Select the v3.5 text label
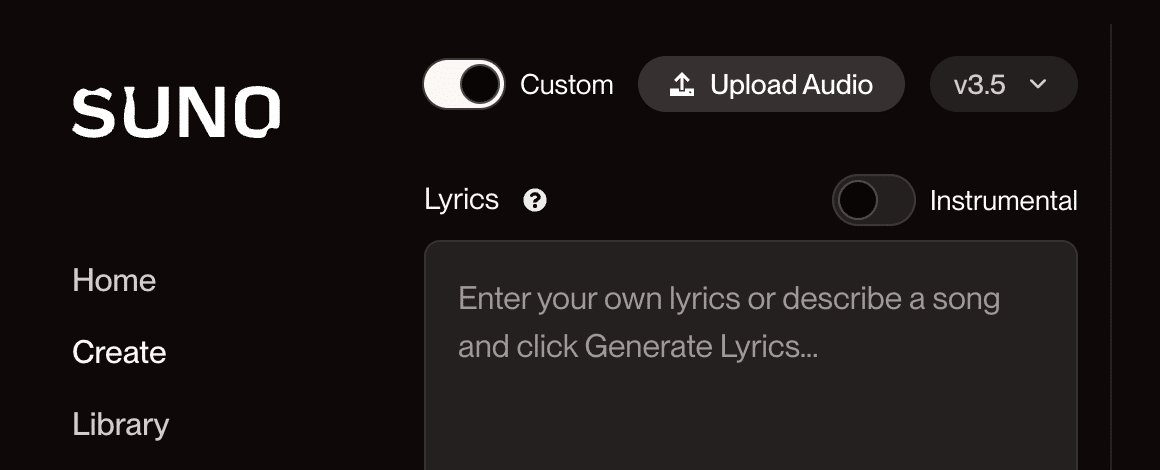click(x=979, y=85)
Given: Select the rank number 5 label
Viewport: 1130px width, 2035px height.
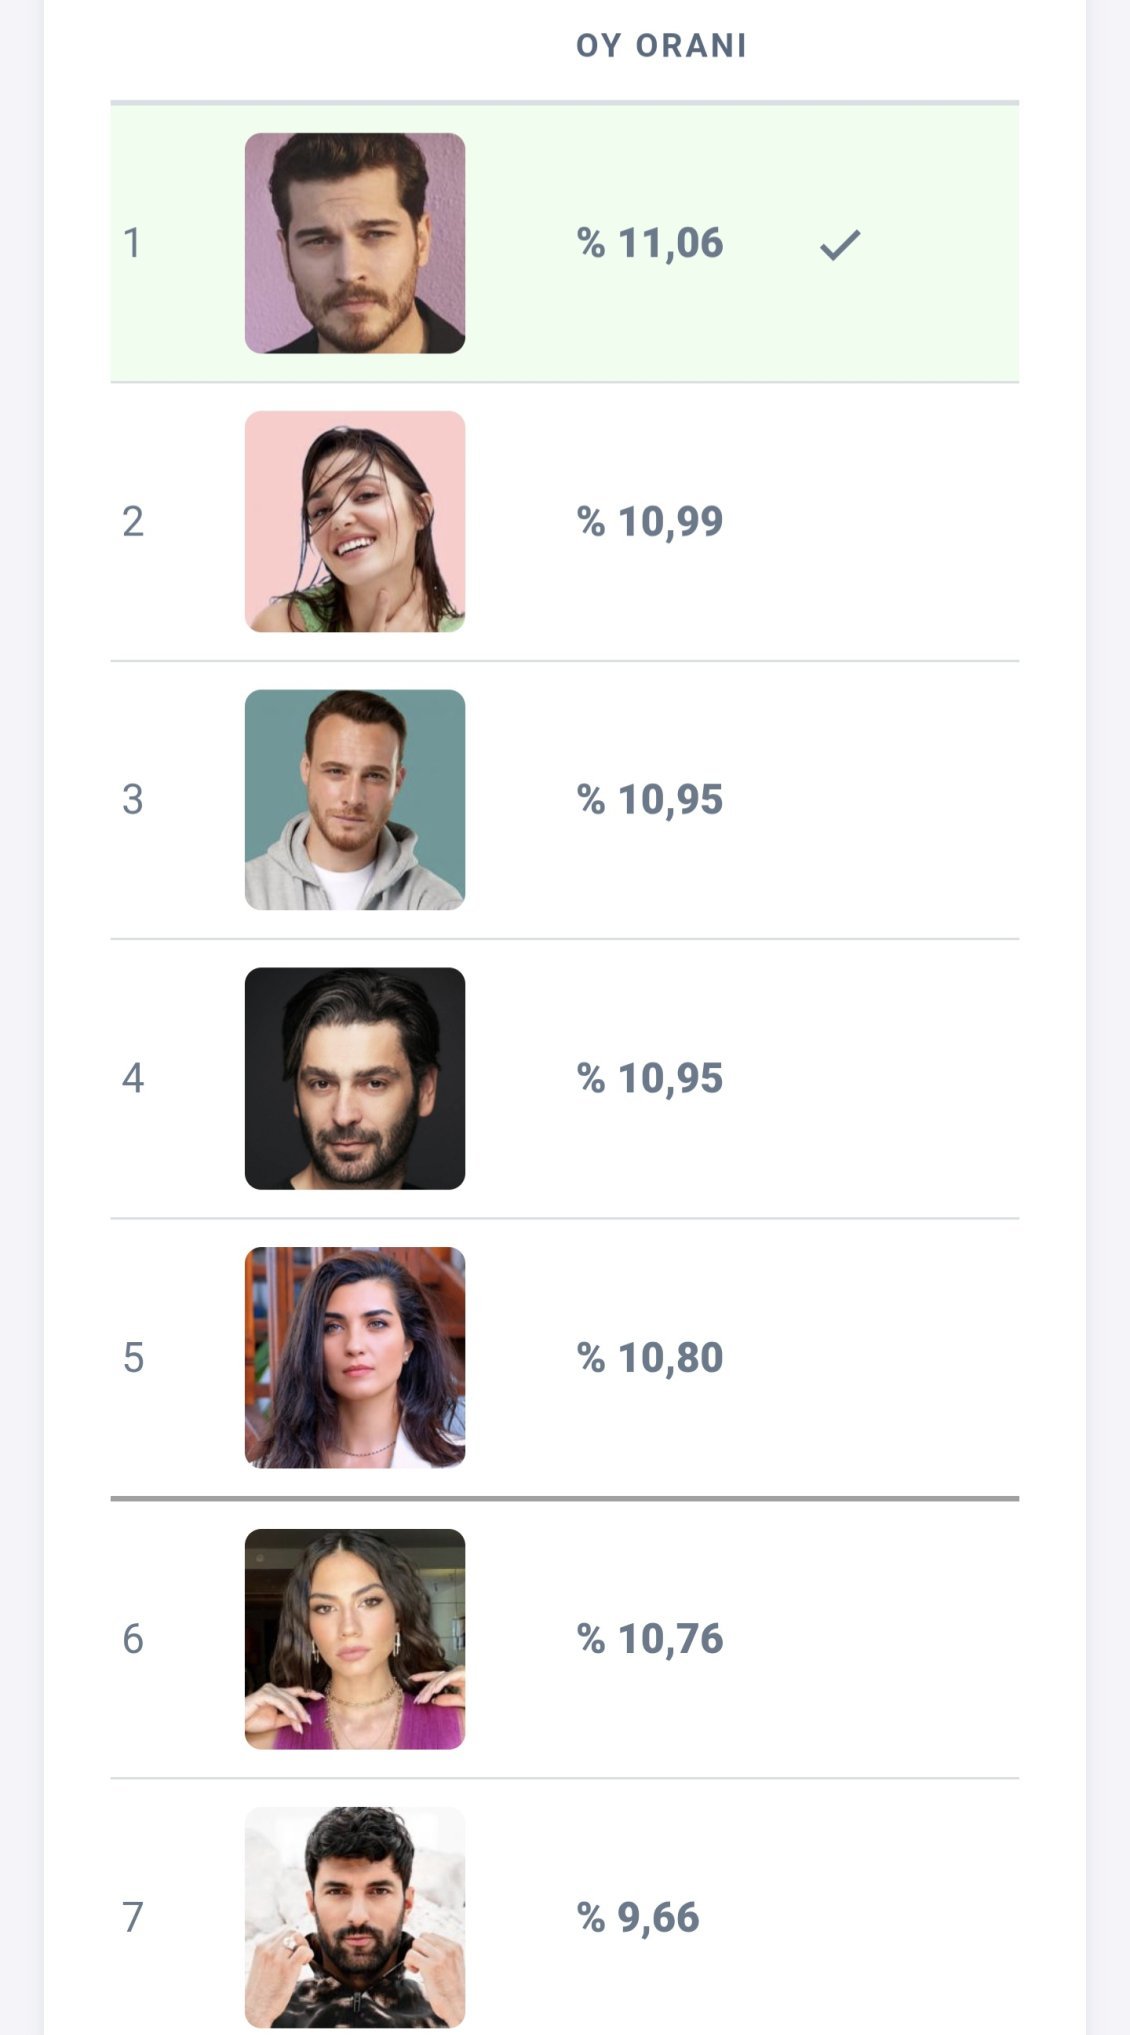Looking at the screenshot, I should (133, 1357).
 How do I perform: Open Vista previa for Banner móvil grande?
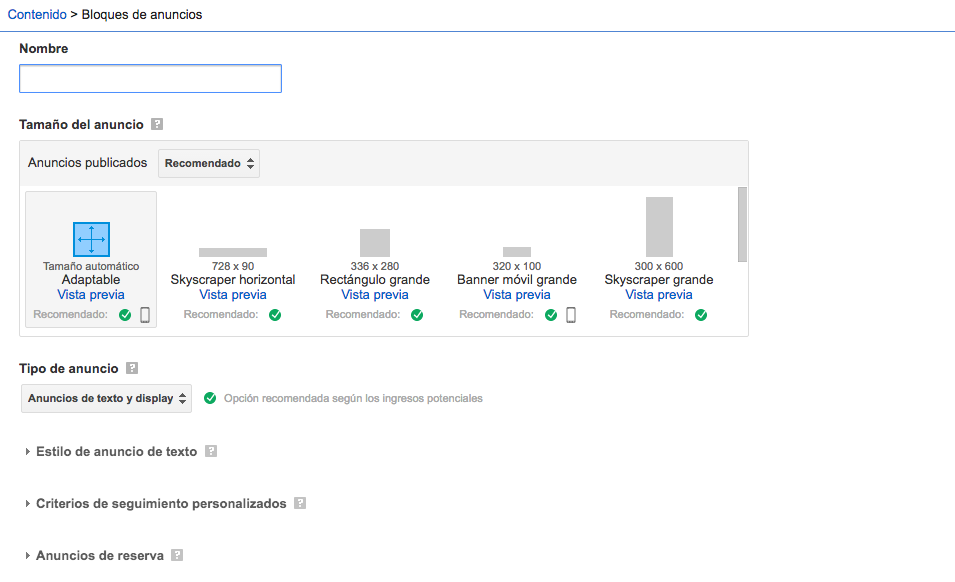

■ TASK
Turn the material above into a JSON list of strings, one string for each line, skipping any blank lines. Leave the pictures out.

■ SOLVED EXERCISE
[
  "Select the v3.5 text label",
  "click(x=979, y=85)",
  "Given: Select the rank number 5 label",
  "Viewport: 1130px width, 2035px height.",
  "Looking at the screenshot, I should (133, 1357).",
  " How do I perform: Open Vista previa for Banner móvil grande?"
]